What is expected: Quote every line of the material beneath this one.

Information shown:
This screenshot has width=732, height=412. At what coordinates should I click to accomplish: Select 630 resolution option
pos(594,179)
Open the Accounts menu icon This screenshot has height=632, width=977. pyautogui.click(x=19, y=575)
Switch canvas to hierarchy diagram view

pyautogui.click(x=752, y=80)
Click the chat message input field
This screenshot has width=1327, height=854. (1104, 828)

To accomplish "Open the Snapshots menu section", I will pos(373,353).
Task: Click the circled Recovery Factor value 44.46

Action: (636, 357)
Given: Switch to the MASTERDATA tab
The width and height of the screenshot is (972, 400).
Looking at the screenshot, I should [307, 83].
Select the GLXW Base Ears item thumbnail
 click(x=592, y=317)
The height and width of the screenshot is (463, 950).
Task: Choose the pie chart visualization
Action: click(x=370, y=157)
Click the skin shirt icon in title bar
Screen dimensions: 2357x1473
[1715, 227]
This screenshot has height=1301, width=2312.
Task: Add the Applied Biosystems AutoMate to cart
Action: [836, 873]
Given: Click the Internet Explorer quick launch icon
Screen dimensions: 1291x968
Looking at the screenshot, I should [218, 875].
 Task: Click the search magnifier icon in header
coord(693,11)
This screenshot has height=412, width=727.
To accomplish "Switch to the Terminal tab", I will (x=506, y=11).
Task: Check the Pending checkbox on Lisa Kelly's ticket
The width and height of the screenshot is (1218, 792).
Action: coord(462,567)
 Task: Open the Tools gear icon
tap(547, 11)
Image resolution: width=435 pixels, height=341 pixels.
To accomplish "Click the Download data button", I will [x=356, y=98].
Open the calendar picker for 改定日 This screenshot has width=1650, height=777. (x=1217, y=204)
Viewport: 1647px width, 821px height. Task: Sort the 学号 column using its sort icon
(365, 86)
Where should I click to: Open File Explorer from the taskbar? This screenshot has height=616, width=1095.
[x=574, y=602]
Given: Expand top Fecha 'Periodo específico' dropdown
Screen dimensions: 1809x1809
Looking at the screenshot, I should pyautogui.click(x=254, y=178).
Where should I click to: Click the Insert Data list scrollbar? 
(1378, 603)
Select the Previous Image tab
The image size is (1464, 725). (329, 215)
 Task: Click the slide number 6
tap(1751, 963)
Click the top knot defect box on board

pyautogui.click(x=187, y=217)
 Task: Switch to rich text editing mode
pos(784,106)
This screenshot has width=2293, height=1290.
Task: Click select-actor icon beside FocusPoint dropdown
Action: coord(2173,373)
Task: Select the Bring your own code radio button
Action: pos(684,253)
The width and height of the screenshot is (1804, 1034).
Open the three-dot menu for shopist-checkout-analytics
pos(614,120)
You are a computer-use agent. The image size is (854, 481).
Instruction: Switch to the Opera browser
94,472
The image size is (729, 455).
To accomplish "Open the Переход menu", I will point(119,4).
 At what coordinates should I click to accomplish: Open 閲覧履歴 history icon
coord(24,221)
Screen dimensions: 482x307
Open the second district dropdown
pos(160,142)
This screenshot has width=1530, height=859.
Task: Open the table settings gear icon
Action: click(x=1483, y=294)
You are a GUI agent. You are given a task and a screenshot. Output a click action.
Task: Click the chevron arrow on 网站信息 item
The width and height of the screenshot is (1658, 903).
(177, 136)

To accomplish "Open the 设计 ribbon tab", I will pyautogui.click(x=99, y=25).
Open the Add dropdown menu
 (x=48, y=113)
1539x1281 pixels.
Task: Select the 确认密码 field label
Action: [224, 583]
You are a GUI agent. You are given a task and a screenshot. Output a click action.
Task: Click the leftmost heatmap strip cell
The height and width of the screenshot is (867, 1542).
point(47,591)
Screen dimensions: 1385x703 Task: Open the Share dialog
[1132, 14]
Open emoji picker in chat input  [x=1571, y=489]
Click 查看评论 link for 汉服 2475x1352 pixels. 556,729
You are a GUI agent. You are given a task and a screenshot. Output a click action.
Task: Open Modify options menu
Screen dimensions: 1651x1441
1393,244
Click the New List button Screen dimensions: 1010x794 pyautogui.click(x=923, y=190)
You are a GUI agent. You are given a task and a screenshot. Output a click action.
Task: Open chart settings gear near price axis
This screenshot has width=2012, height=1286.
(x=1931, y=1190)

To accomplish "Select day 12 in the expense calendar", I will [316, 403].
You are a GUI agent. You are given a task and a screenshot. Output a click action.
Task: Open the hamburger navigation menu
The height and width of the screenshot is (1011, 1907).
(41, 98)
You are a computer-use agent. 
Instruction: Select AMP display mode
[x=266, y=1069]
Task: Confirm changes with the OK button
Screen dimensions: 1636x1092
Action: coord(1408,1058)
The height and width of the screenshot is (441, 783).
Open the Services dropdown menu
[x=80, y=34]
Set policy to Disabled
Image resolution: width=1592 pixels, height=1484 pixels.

Problem solution:
This screenshot has width=732, height=412. At what coordinates should I click to accomplish: Select 630 resolution option
pos(594,179)
Open the Accounts menu icon This screenshot has height=632, width=977. pyautogui.click(x=19, y=575)
Switch canvas to hierarchy diagram view

pyautogui.click(x=752, y=80)
Click the chat message input field
This screenshot has width=1327, height=854. (1104, 828)

To accomplish "Open the Snapshots menu section", I will pos(373,353).
Task: Click the circled Recovery Factor value 44.46

Action: (636, 357)
Given: Switch to the MASTERDATA tab
The width and height of the screenshot is (972, 400).
Looking at the screenshot, I should [307, 83].
Select the GLXW Base Ears item thumbnail
 click(x=592, y=317)
The height and width of the screenshot is (463, 950).
Task: Choose the pie chart visualization
Action: click(x=370, y=157)
Click the skin shirt icon in title bar
Screen dimensions: 2357x1473
[1715, 227]
This screenshot has height=1301, width=2312.
Task: Add the Applied Biosystems AutoMate to cart
Action: [836, 873]
Given: Click the Internet Explorer quick launch icon
Screen dimensions: 1291x968
Looking at the screenshot, I should [218, 875].
 Task: Click the search magnifier icon in header
coord(693,11)
This screenshot has height=412, width=727.
To accomplish "Switch to the Terminal tab", I will (x=506, y=11).
Task: Check the Pending checkbox on Lisa Kelly's ticket
The width and height of the screenshot is (1218, 792).
Action: coord(462,567)
 Task: Open the Tools gear icon
tap(547, 11)
Image resolution: width=435 pixels, height=341 pixels.
To accomplish "Click the Download data button", I will [x=356, y=98].
Open the calendar picker for 改定日 This screenshot has width=1650, height=777. (x=1217, y=204)
Viewport: 1647px width, 821px height. Task: Sort the 学号 column using its sort icon
(365, 86)
Where should I click to: Open File Explorer from the taskbar? This screenshot has height=616, width=1095.
[x=574, y=602]
Given: Expand top Fecha 'Periodo específico' dropdown
Screen dimensions: 1809x1809
Looking at the screenshot, I should pyautogui.click(x=254, y=178).
Where should I click to: Click the Insert Data list scrollbar? 
(1378, 603)
Select the Previous Image tab
The image size is (1464, 725). (329, 215)
 Task: Click the slide number 6
tap(1751, 963)
Click the top knot defect box on board

pyautogui.click(x=187, y=217)
 Task: Switch to rich text editing mode
pos(784,106)
This screenshot has width=2293, height=1290.
Task: Click select-actor icon beside FocusPoint dropdown
Action: coord(2173,373)
Task: Select the Bring your own code radio button
Action: pos(684,253)
The width and height of the screenshot is (1804, 1034).
Open the three-dot menu for shopist-checkout-analytics
pos(614,120)
You are a computer-use agent. The image size is (854, 481).
Instruction: Switch to the Opera browser
94,472
The image size is (729, 455).
To accomplish "Open the Переход menu", I will point(119,4).
 At what coordinates should I click to accomplish: Open 閲覧履歴 history icon
coord(24,221)
Screen dimensions: 482x307
Open the second district dropdown
pos(160,142)
This screenshot has width=1530, height=859.
Task: Open the table settings gear icon
Action: click(x=1483, y=294)
You are a GUI agent. You are given a task and a screenshot. Output a click action.
Task: Click the chevron arrow on 网站信息 item
The width and height of the screenshot is (1658, 903).
(177, 136)

To accomplish "Open the 设计 ribbon tab", I will pyautogui.click(x=99, y=25).
Open the Add dropdown menu
 (x=48, y=113)
1539x1281 pixels.
Task: Select the 确认密码 field label
Action: [224, 583]
You are a GUI agent. You are given a task and a screenshot. Output a click action.
Task: Click the leftmost heatmap strip cell
The height and width of the screenshot is (867, 1542).
point(47,591)
Screen dimensions: 1385x703 Task: Open the Share dialog
[1132, 14]
Open emoji picker in chat input  [x=1571, y=489]
Click 查看评论 link for 汉服 2475x1352 pixels. 556,729
You are a GUI agent. You are given a task and a screenshot. Output a click action.
Task: Open Modify options menu
Screen dimensions: 1651x1441
1393,244
Click the New List button Screen dimensions: 1010x794 pyautogui.click(x=923, y=190)
You are a GUI agent. You are given a task and a screenshot. Output a click action.
Task: Open chart settings gear near price axis
This screenshot has width=2012, height=1286.
(x=1931, y=1190)

To accomplish "Select day 12 in the expense calendar", I will [316, 403].
You are a GUI agent. You are given a task and a screenshot. Output a click action.
Task: Open the hamburger navigation menu
The height and width of the screenshot is (1011, 1907).
(41, 98)
You are a computer-use agent. 
Instruction: Select AMP display mode
[x=266, y=1069]
Task: Confirm changes with the OK button
Screen dimensions: 1636x1092
Action: coord(1408,1058)
The height and width of the screenshot is (441, 783).
Open the Services dropdown menu
[x=80, y=34]
Set policy to Disabled
Image resolution: width=1592 pixels, height=1484 pixels.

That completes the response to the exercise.